Input Type Equals Huge
December 4th, 2005, By Duncan Gough
Web designers who don’t know what the w3c validator is for have always bugged me. One day, in my dreams, they’ll be as ridiculed as PHP developers who code with register_globals on, for example.
When I worked at UpMyStreet, I was introduced to the big and small font tags. Since then, it’s been gratifying to see how clear and semanticly rich designs are winning the war. There are plenty of reasons for this - FireFox, CSS over table-based layouts, the accessiblity buzz. Most of all, though, I think that developers and designers are beginning to understand how content on the web should be laid out. As the saying goes, the web is different to a magazine, so the presentation is starting to fall in with that idea.

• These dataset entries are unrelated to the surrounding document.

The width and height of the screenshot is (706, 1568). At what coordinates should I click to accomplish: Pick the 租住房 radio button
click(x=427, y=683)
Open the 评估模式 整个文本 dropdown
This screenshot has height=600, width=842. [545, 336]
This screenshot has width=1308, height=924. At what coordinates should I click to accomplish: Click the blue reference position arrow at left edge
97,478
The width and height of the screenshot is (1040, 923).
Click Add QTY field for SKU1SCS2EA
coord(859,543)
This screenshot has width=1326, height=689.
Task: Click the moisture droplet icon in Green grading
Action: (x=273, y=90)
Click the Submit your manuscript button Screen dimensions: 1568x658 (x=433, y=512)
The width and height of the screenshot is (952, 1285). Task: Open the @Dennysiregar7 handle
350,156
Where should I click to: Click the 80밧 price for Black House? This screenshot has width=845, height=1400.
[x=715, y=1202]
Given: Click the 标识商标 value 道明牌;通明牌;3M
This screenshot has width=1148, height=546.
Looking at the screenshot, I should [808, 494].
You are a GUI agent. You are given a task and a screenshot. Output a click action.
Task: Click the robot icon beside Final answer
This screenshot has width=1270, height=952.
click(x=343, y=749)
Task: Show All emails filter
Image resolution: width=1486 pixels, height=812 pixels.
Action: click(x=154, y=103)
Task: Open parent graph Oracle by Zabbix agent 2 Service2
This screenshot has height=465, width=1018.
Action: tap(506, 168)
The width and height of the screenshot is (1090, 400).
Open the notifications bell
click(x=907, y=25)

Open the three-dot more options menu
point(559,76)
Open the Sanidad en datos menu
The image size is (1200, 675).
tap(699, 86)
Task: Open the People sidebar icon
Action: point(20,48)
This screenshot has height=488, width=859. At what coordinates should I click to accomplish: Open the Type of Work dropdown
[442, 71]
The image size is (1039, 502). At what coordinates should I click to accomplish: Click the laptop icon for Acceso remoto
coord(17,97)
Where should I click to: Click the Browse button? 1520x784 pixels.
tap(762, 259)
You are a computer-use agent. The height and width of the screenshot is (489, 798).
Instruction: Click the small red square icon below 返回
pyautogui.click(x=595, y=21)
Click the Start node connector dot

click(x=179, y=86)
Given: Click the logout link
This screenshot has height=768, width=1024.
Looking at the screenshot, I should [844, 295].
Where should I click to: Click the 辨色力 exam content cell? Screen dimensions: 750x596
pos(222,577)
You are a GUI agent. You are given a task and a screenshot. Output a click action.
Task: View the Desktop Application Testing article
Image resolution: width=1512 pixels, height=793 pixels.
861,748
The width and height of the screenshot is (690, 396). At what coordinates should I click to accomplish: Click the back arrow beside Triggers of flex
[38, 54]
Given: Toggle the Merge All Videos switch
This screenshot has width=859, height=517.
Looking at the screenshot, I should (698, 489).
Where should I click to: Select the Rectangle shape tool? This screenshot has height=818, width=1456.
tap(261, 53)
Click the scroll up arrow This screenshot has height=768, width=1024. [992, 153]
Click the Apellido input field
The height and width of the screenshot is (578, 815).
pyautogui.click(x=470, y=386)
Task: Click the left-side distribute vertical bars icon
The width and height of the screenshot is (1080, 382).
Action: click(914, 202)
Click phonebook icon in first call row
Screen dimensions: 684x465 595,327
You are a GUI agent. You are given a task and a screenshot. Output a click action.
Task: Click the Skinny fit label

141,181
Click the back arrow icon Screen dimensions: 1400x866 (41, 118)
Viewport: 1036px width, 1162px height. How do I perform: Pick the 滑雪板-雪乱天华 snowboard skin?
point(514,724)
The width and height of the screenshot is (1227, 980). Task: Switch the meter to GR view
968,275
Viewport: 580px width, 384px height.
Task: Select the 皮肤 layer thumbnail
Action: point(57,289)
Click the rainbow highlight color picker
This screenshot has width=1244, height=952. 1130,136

The most startling example of this is rollyo. It’s taken me a while to really understand what it is that rollyo and sites like it are highlighting. Of course, looking at the home page of Millionsofgames and comparing it with rollyo, the answer is staring me in the face. Web 2.0 applications are complex - MOG, for example, is a games database that offers tagging, searching and sorting as well as being a games related pseudo-social-networking website. Rollyo, in comparison, is simple. Although the site might have as much data to offer as MOG does, it is layered behind the front page. Invite the user in via search, then reveal the metadata once the user is in, because the content, by that stage, is much more relevant.
It’s as if there was never any clear idea behind MOG (which is far from true - see these posts). What MOG needs, if I’m right about this, is a clearer front page - a list of games and a big search box. Input type equal huge, value equals search.
As Jeremy Zawodny recently explained, Web 2.0 is a triforce of ideas - bookmarking, interconnectedness and search. The key to the success of any Web 2.0 app, though, is the layering of those three ideas. In the case of MOG, now that we have more games in our database than an other games website on the web, our priorities should look like this - Search, Connect, Bookmark - since the most valuable data for us now is the cumulative Mogging of the same games over and over again. We need the community to start tagging the most popular games so that we can derive more information from them.
If you’re launching a new Web 2.0 application, however, then the order is different. More like Bookmark, Connect, Search, since there is little need for search when you database is so small. Design your home page with large type, icons and an clear interface for adding tags to your existing data. Create a simple, attractive form for adding new objects to your database. Focus on clarity - find out what you need for your site to be successful and design around that. Whilst it may sound obvious, Web 2.0 applications are becoming so complex that it can be hard to leave out some of the data that you have. More than ever, then, navigation and presentation are becoming key.